--- Exercise aim ---
Nothing should appear in the answer except the lines from the one with "Switch to Tin Tức & Phân Tích tab" through the end of the listing below, transcribed exactly and without pictures.

** Supplied records follows **

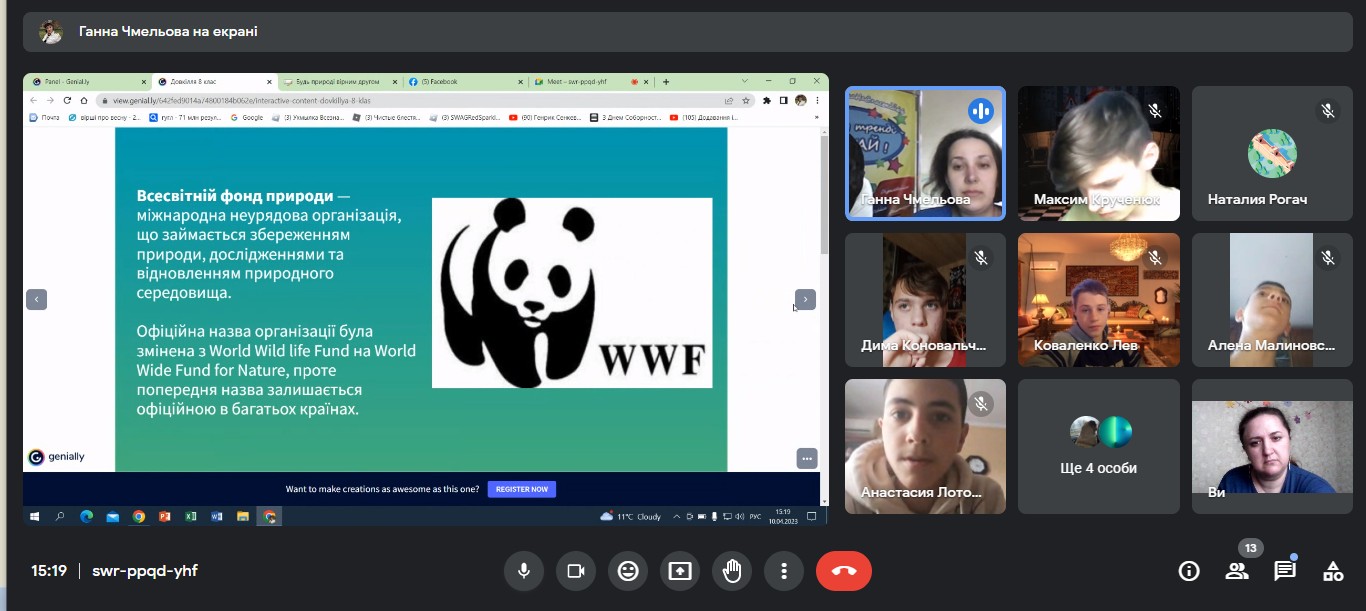
Task: Open meeting details info icon
Action: point(1189,571)
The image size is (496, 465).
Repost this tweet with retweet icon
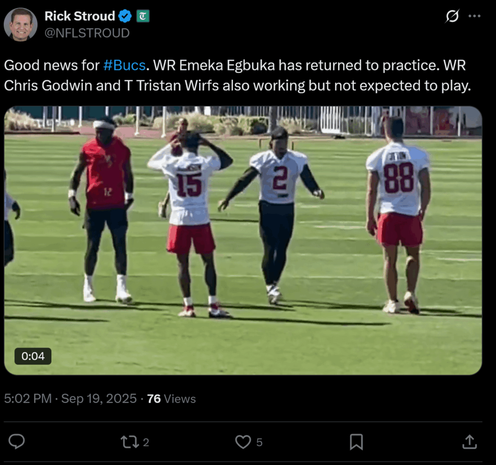click(x=129, y=442)
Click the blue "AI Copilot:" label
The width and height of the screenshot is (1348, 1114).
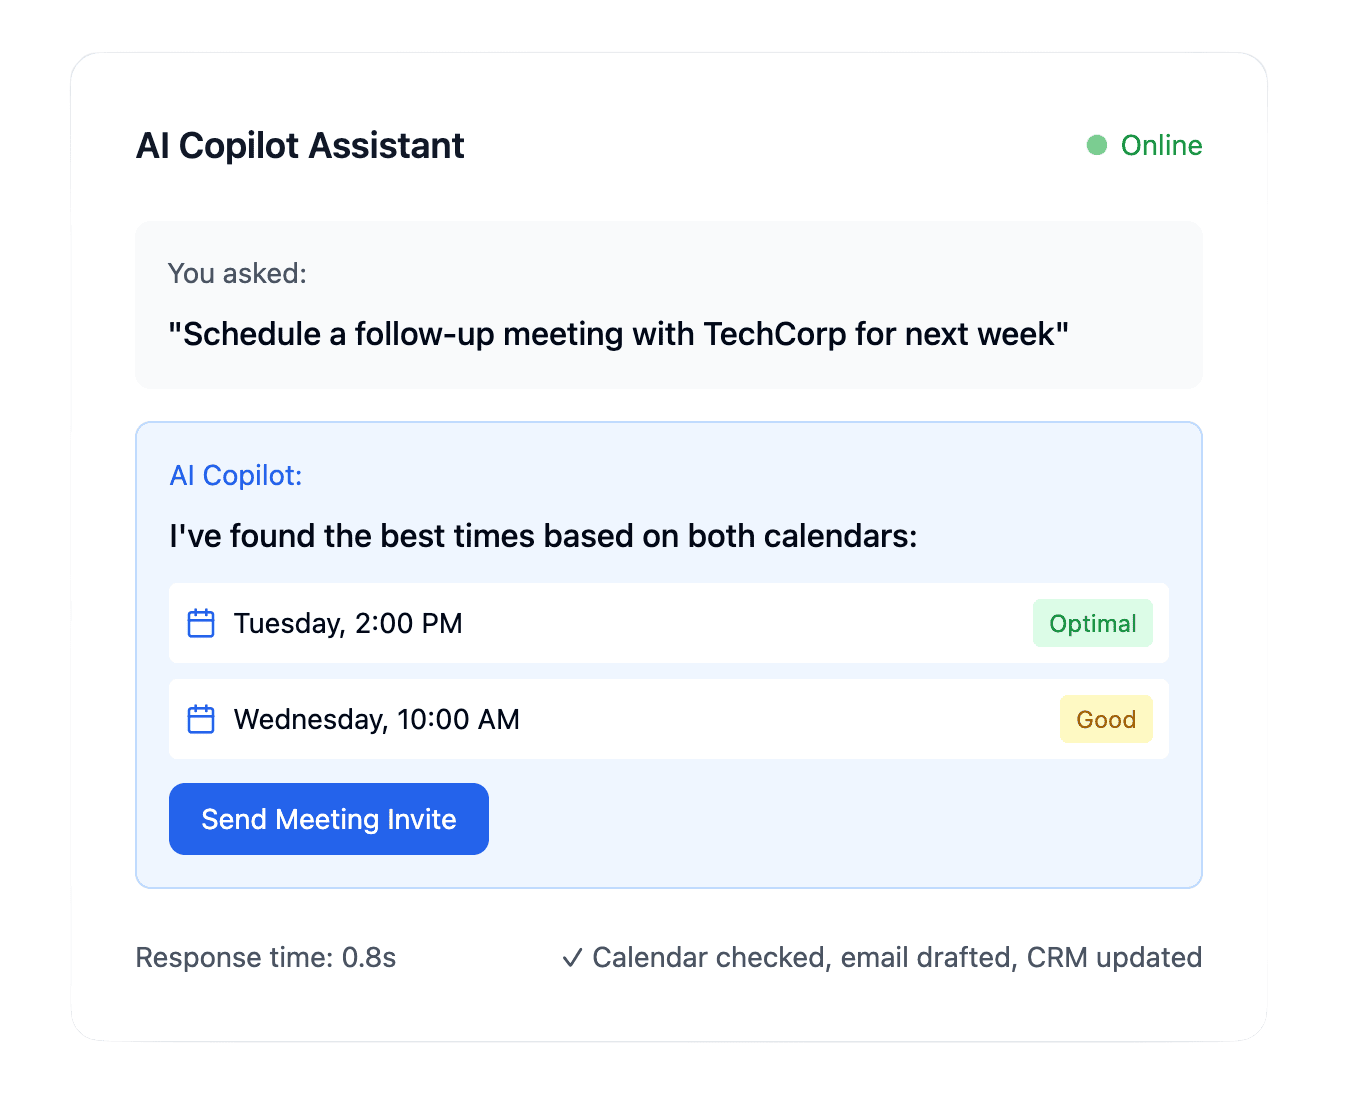pyautogui.click(x=236, y=475)
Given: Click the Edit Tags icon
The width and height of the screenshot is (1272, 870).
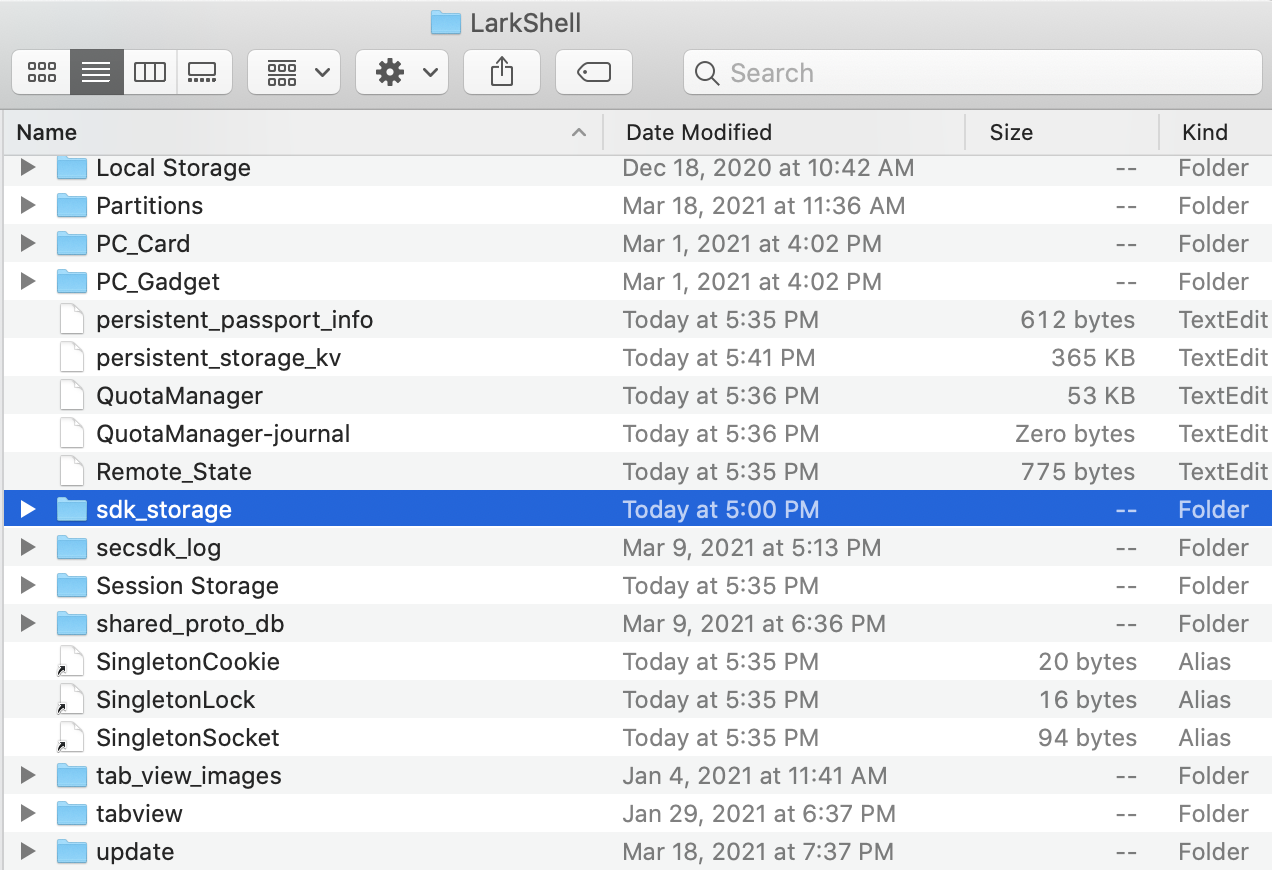Looking at the screenshot, I should (593, 72).
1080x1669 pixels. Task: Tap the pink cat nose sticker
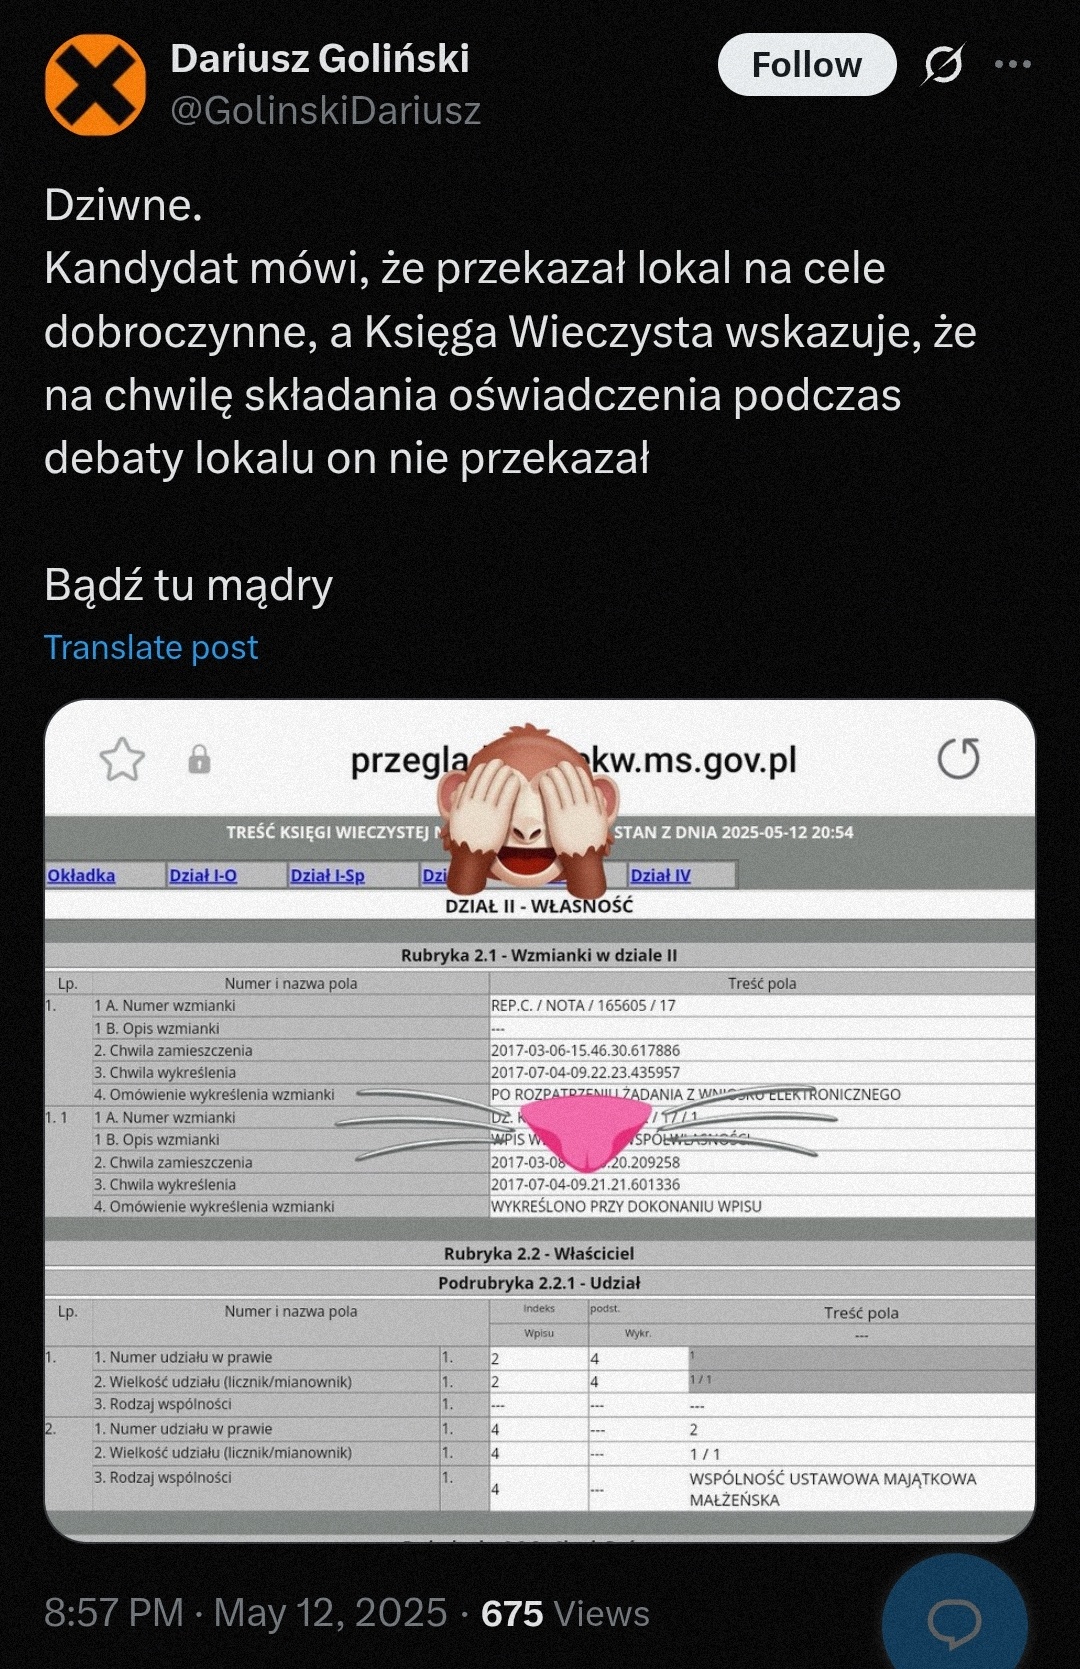(x=585, y=1130)
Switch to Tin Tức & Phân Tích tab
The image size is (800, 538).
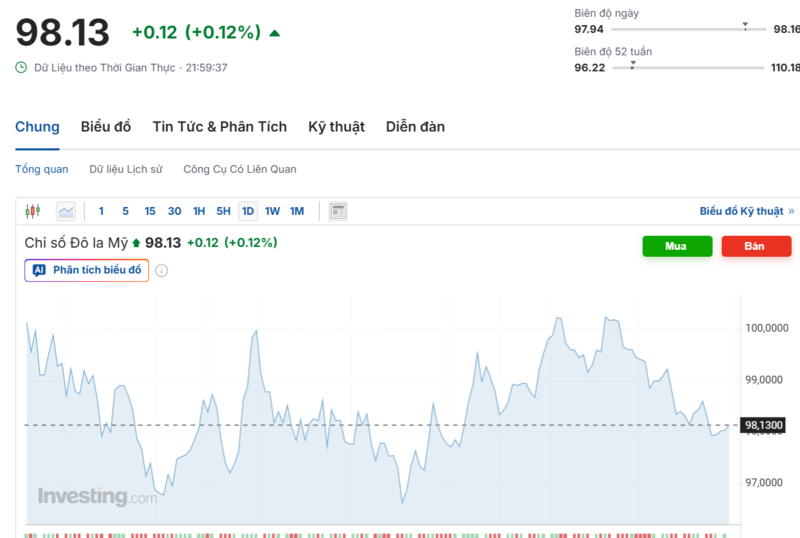pyautogui.click(x=219, y=127)
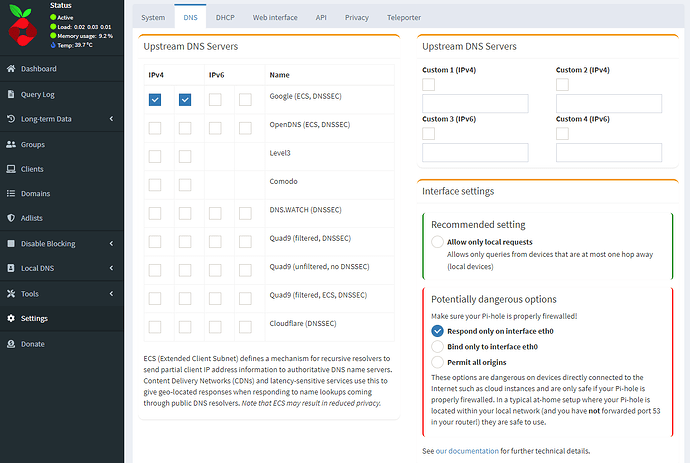Tick the Cloudflare (DNSSEC) IPv4 checkbox
This screenshot has width=690, height=463.
pos(155,326)
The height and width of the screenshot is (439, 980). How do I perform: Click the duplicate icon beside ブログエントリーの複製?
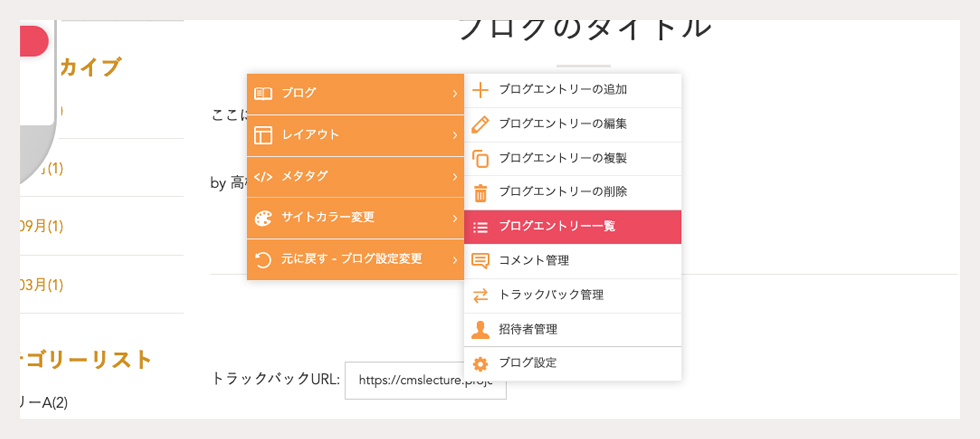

** End of Supplied records **

--- Task result ---
Switch to Tin Tức & Phân Tích tab
The image size is (800, 538).
pyautogui.click(x=219, y=127)
Tick the Cloudflare (DNSSEC) IPv4 checkbox
This screenshot has width=690, height=463.
pos(155,326)
The height and width of the screenshot is (439, 980). How do I perform: Click the duplicate icon beside ブログエントリーの複製?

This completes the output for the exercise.